Leroy A, Fillastre J P, Borsa-Lebas F, Etienne I, Humbert G
Department of Biochemistry, University of Rouen, Hôpital Charles Nicolle, France.
Antimicrob Agents Chemother. 1992 Dec;36(12):2794-8. doi: 10.1128/AAC.36.12.2794.
The pharmacokinetics of meropenem (ICI 194,660) and its open-ring metabolite (ICI 213,689) were studied in 6 healthy volunteers and 16 patients with moderate to severe renal impairment after a single intravenous dose of 500 mg given as a 30-min infusion. Concentrations of unchanged meropenem in plasma and urine were measured by both microbiological and high-pressure liquid chromatographic (HPLC) assays. A good correlation was found between the two techniques. Pharmacokinetic parameters of unchanged meropenem were determined by using the HPLC data. The terminal half-life of unchanged meropenem increased in relation to the degree of renal impairment, being 1.2 h in subjects with normal renal function and 10 h in patients with end-stage renal failure. Total body clearance and renal clearance of unchanged meropenem are linearly related to creatinine clearance. The concentrations of the metabolite in plasma, which are very low in healthy subjects, significantly increased in uremic patients. The apparent half-life of ICI 213,689 increased in uremic patients and was about 35 h in patients with severe renal insufficiency. Meropenem and its metabolite are effectively removed by hemodialysis. The dialysis clearance of the unchanged drug was 81 +/- 22 ml/min. Dosage adjustments of meropenem will be necessary in patients with severe renal impairment.

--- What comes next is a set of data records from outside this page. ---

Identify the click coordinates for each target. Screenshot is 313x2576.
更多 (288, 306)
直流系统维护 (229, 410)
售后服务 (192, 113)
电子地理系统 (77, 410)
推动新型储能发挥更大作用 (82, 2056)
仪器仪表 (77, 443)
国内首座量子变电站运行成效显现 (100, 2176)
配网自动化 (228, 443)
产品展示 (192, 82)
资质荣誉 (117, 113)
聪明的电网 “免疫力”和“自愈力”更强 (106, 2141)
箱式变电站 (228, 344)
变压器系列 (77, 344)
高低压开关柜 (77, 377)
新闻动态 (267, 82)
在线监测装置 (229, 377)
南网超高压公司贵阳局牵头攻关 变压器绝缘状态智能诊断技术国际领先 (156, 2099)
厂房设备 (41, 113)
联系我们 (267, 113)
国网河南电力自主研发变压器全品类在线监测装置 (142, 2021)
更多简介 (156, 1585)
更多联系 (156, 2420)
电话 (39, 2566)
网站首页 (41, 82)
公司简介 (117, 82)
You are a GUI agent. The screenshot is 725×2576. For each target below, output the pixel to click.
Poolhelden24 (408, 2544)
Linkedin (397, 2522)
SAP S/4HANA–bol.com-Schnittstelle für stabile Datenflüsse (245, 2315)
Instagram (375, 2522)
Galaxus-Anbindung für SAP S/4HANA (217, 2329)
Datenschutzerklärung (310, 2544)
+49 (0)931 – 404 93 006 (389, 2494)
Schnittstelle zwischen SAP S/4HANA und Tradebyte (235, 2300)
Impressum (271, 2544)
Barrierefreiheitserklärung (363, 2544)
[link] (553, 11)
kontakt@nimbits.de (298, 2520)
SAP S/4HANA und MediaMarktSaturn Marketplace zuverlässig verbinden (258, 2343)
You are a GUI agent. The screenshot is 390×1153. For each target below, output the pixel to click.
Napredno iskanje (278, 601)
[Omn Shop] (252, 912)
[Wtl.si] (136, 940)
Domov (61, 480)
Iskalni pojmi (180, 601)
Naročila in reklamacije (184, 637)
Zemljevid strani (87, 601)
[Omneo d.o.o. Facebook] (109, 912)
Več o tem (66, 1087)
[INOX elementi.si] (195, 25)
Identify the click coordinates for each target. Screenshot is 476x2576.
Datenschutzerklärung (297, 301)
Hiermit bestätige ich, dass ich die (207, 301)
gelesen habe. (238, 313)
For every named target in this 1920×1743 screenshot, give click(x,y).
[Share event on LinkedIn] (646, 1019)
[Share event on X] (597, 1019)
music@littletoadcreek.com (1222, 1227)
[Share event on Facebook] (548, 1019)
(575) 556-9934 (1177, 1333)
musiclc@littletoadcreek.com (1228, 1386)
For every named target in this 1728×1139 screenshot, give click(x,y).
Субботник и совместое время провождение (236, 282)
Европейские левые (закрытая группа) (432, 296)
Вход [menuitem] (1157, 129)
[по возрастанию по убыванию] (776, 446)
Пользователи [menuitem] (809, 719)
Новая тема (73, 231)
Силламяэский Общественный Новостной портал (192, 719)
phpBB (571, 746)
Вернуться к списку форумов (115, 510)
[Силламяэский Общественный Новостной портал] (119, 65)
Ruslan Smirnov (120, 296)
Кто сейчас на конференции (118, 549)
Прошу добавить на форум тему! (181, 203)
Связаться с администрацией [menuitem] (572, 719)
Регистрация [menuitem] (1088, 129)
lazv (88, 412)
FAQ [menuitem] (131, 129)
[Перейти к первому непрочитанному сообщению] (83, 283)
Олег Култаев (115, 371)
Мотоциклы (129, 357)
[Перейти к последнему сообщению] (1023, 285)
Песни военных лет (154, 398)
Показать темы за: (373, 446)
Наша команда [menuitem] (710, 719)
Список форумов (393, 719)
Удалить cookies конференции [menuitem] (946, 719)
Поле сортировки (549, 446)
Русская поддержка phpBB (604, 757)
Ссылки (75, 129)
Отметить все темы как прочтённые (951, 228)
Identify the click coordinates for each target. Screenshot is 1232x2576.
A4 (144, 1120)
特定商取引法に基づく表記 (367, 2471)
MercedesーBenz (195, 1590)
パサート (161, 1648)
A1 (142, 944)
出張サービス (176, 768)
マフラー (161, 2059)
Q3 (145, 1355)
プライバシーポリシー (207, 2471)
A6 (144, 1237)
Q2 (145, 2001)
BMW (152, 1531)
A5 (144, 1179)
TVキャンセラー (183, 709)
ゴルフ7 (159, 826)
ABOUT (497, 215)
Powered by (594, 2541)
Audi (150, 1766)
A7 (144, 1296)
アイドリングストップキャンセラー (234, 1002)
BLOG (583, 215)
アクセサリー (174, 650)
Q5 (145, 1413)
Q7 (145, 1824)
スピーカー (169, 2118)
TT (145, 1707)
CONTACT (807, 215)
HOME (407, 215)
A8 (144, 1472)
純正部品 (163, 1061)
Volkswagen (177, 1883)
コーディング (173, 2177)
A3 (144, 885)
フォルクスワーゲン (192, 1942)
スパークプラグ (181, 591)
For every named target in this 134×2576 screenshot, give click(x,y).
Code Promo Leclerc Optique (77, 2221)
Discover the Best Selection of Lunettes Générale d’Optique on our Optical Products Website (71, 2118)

对6名健康志愿者和16名中重度肾功能不全患者在单次静脉输注500mg美罗培南(ICI 194,660)30分钟后,研究了其药代动力学及开环代谢产物(ICI 213,689)的药代动力学。采用微生物学和高压液相色谱(HPLC)法测定血浆和尿液中未改变的美罗培南浓度。发现这两种技术之间具有良好的相关性。利用HPLC数据确定未改变的美罗培南的药代动力学参数。未改变的美罗培南的终末半衰期随肾功能损害程度增加,肾功能正常受试者为1.2小时,终末期肾衰竭患者为10小时。未改变的美罗培南的总体清除率和肾清除率与肌酐清除率呈线性相关。代谢产物在血浆中的浓度在健康受试者中很低,在尿毒症患者中显著升高。ICI 213,689的表观半衰期在尿毒症患者中增加,在严重肾功能不全患者中约为35小时。美罗培南及其代谢产物可通过血液透析有效清除。未改变药物的透析清除率为81±22ml/min。严重肾功能不全患者需要调整美罗培南的剂量。